Both those firms have rolled out small fleets of robotaxis on the streets of a few US cities. But the technology is far from perfect. Cruise and Waymo’s cars have been involved in multiple minor collisions (Waymo is reported to have killed a dog) and block traffic when they get stuck. San Francisco officials have claimed that in August two Cruise vehicles got in the way of an ambulance carrying an injured person, who later died in hospital. Cruise denies the officials’ account.
Wayve hopes that asking its own cars to explain themselves when they do something wrong will uncover flaws faster than poring over video playbacks or scrolling through error reports alone.
“The most important challenge in self-driving is safety,” says Abbeel. “With a system like LINGO-1, I think you get a much better idea of how well it understands driving in the world.” This makes it easier to identify the weak spots, he says.
The next step is to use language to teach the cars, says Kendall. To train LINGO-1, Wayve got its team of expert drivers—some of them former driving instructors—to talk out loud while driving, explaining what they were doing and why: why they sped up, why they slowed down, what hazards they were aware of. The company uses this data to fine-tune the model, giving it driving tips much as an instructor might coach a human learner. Telling a car how to do something rather than just showing it speeds up the training a lot, says Kendall.
Wayve is not the first to use large language models in robotics. Other companies, including Google and Abbeel’s firm Covariant, are using natural language to quiz or instruct domestic or industrial robots. The hybrid tech even has a name: visual-language-action models (VLAMs). But Wayve is the first to use VLAMs for self-driving.
“People often say an image is worth a thousand words, but in machine learning it’s the opposite,” says Kendall. “A few words can be worth a thousand images.” An image contains a lot of data that’s redundant. “When you’re driving, you don’t care about the sky, or the color of the car in front, or stuff like this,” he says. “Words can focus on the information that matters.”
“Wayve’s approach is definitely interesting and unique,” says Lerrel Pinto, a robotics researcher at New York University.

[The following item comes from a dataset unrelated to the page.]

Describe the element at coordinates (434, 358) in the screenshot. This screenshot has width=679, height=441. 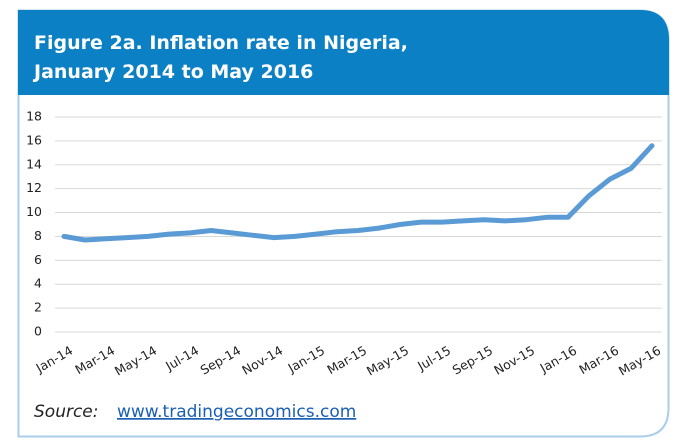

In particular, he likes the way LINGO-1 explains its actions.
But he’s curious about what happens when the model makes stuff up. “I don’t trust large language models to be factual,” he says. “I’m not sure if I can trust them to run my car.”
Upol Ehsan, a researcher at the Georgia Institute of Technology who works on ways to get AI to explain its decision-making to humans, has similar reservations. “Large language models are, to use the technical phrase, great bullshitters,” says Ehsan. “We need to apply a bright yellow ‘caution’ tape and make sure the language generated isn’t hallucinated.”

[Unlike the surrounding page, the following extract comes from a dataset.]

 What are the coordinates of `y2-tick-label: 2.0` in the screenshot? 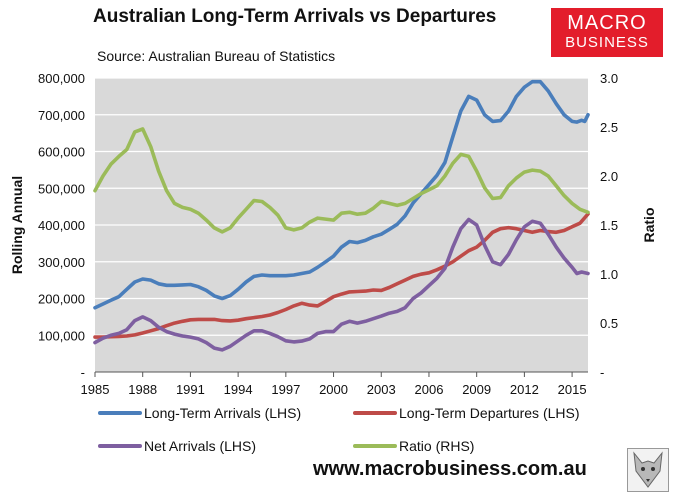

Wayve is well aware of these limitations and is working to make LINGO-1 as accurate as possible. “We see the same challenges that you see in any large language model,” says Kendall. “It’s certainly not perfect.”
One advantage LINGO-1 has over non-hybrid models is that its responses are grounded by the accompanying video data. In theory, this should make LINGO-1 more truthful.
This is about more than just cars, says Kendall. “There’s a reason why you and I have evolved language: it’s the most efficient way that we know of to communicate complex topics. And I think the same will be true with intelligent machines. The way that we’ll interact with robots in the future will be through language.”
Abbeel agrees. “Zooming out, I think we are about to see a revolution in robotics,” he says.